Databases vs. Search Engines: The Space Locality Bottleneck

So far, the only solution proposed by database vendors to provide acceptable performance on a large volume of information is to improve the performance of the underlying hardware. In-memory databases like Oracle TimesTen or DB2 SolidDB require huge amounts of physical memory. Datawarehouse appliances like TeraData or Netezza rely on specialised hardware coprocessors. And most recently, as Steve Arnolds points out in his blog, Oracle itself admits that the acquisition of Sun will allow them to build more powerful “systems” by combining Sun’s high-end hardware with Oracle’s database platform.

At Exalead, we believe that Search-Based Applications, or SBAs, are another (I could say more “sustainable”) solution to this problem. The key to efficiently handling large amounts of data is to make sure that data access has a strong “Spatial Locality“. Quoting Wikipedia, achieving spatial locality means that “if a particular memory location is referenced at a particular time, then it is likely that nearby memory locations will be referenced in the near future.” The main problem with relational databases is that they have very poor spatial locality, because the objects they store are spread across a large number of different tables. High-end CRM or ERP solutions typically store their data on as many as 65,000 different tables, each table being stored at a different disk location. Imagine how many different disk locations the system needs to touch just to display information about a customer or a product on a call center agent’s screen, or to produce a complex BI report.

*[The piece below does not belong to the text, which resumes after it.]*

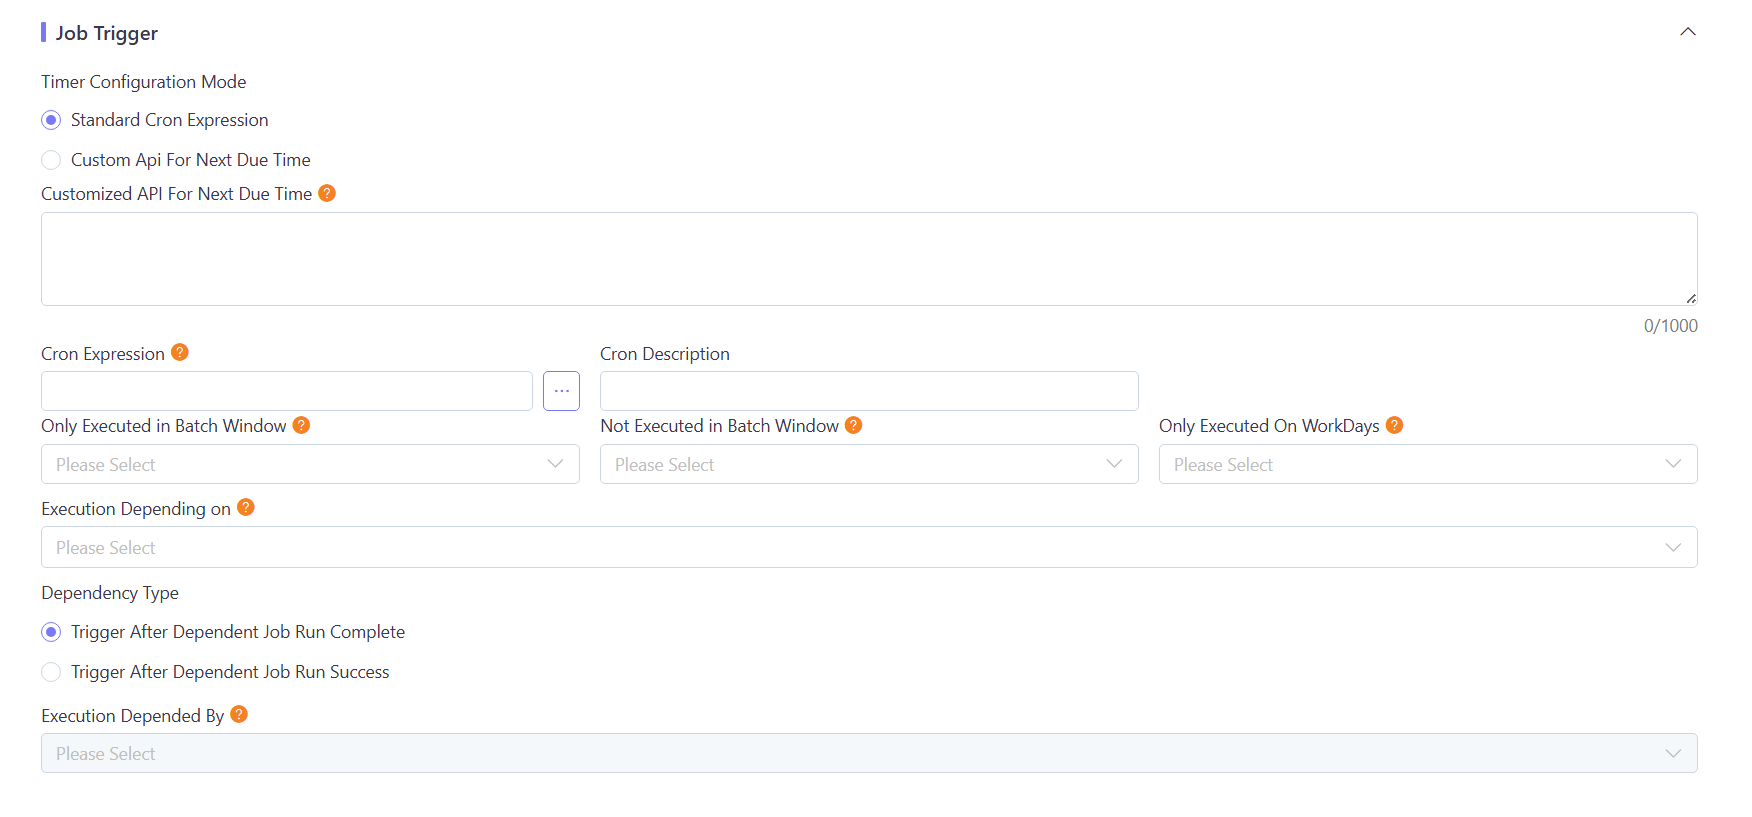The height and width of the screenshot is (817, 1752).
Task: Click the Customized API text area
Action: pyautogui.click(x=868, y=259)
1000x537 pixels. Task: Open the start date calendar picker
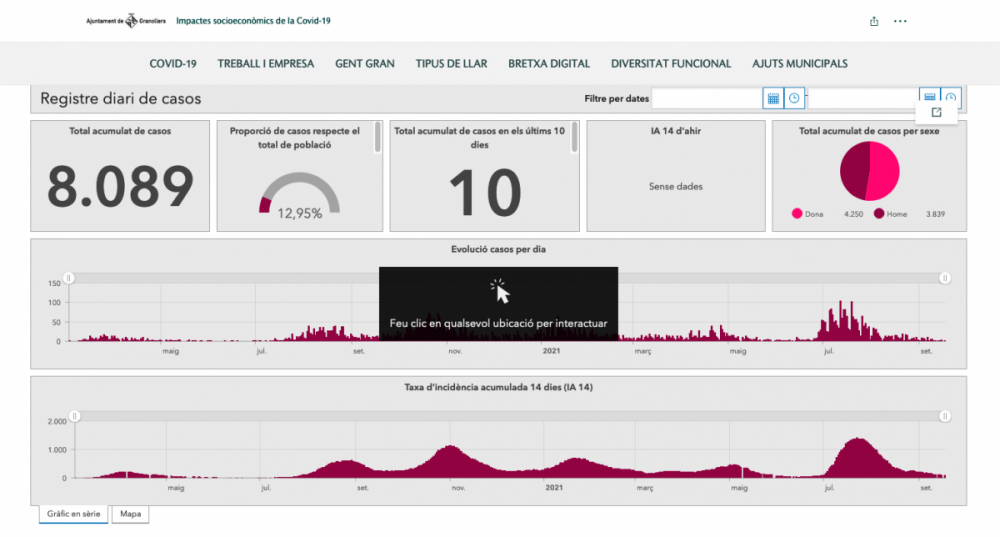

Poor spatial locality leads to huge requirements for disk access, which is the main performance bottleneck for databases today.

SBAs are built on a very different data model, centered around the notion of a “business item”. A “business item” is a self-contained object corresponding to a “real-life” entity that is manipulated by the application and understood by the end-users. For example, in a CRM application, business items would be the Contacts, Opportunities and Leads that are viewed by the business users. Unlike applications built using a relational data model, a business item-centric storage strategy allows for great data spatial locality, since the pieces of information required to answer complex, multi-criteria search queries are all part of a single business item type, and hence stored close to each other on a disk. The performance gap between this local approach and the spread-out relational data model grows exponentially wider as the amount of information applications need to store increases.